As the story has it, one day I headed to the opposite side of the globe – the Flipside. I arrived in Korea February 16th, 2005 and thought I’d do a year, then leave. I was wrong. I stayed, launched my first company, Flipside Fitness, and then opened Korea's largest boxing club, Hulk's Boxing (now called Hulk's Club).

After 11.5yrs in Korea, I then picked up one day and returned to Toronto, Canada. But then I left again.

Now I live in the Philippines where I am the CEO and head coach of Empowered Clubhouse, the Philippines' first and only boxing clubhouse exclusively just for women. I also am the founder of the Lil' Sistas Project, CEO and designer of Slay Gear and Baa Baa Black Sheep .Ph.

Saturday, February 11, 2017

Leaving the City and the Country... Saturday, February 11

At exactly 1:14am today my ticket to the Philippines was bought.

I leave February 28th.

My cash flow in has officially stopped till I return;, I return in June, and my cash flow now only flows in one direction, out.  It's going to continue in this one direction till I return and resume training clients.  One of my clients has paid me in advance so I know for a fact I have her to return to.

It's a bit nerve-racking, very nerve-racking to say the least, and things are really picking up with my personal training and whatnot but I know once I return and launch my Second Dream I may never have the chance to cash in on this amazing opportunity.

I don't want to have any regrets so I'm moving to the Philippines for three months.  

In a little over two weeks, just barely, I'll be leaving Canada and returning to Asia but this time it'll be one my terms and to focus just on me and my training.  The plan is to visit Korea, grab my stuff and tie up loose ends there but a date for that hasn't been made so obviously a ticket hasn't been bought either.  Sometimes I question whether or not I should even go there.  Do I really need closure?!  I know I should go though.  It's the right thing to do plus I really want to see Pacquiao and Pyen Chi again and I want to see the second location of our boxing club.  I anticipate that visit not to be one of could haves, should haves and would haves -- regrets and questioning whether I should have stayed, but one that will only reassure me and reiterate that me leaving was what I needed to do.

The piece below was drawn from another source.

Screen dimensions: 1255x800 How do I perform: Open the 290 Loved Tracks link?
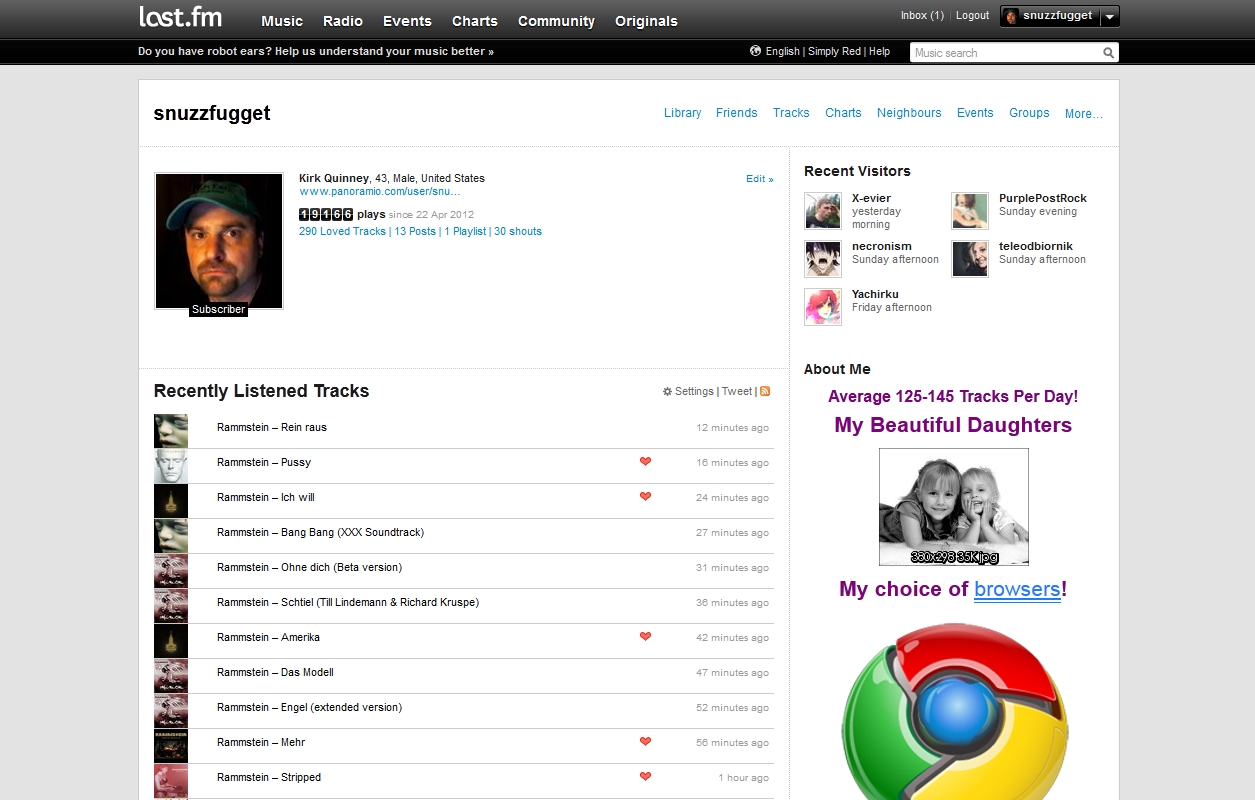(342, 231)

I spent a good chunk of the last year and a half in Korea hoping and wishing for things to change, begging for Snickers to change.  But people don't change, they reveal themselves, and no one was going to rescue me except for me because no one really knew what I was going through.  It wasn't their job either, it was mine.  It took a lot of guts on my behalf to mustard up the courage to be the hero in my own story and now, returning to Korea, it isn't about me wanting closure or playing with any "what ifs" but instead it's me standing up for myself in front of them and telling them that it's over, this is where we part ways.  This is their end in my story..  I've exited myself out of their story and I've started a whole new story without them.  Sure I'll thank them in the fine print dedications, thank them for helping me grow thick skin and for bringing my Polish stubborness to an all time embarrassingly high height, but that's pretty much the extent to which they'll get credit for my story, my new life.  And by "them" I mean a certain someone and their family, in all it's "dysfunctioness".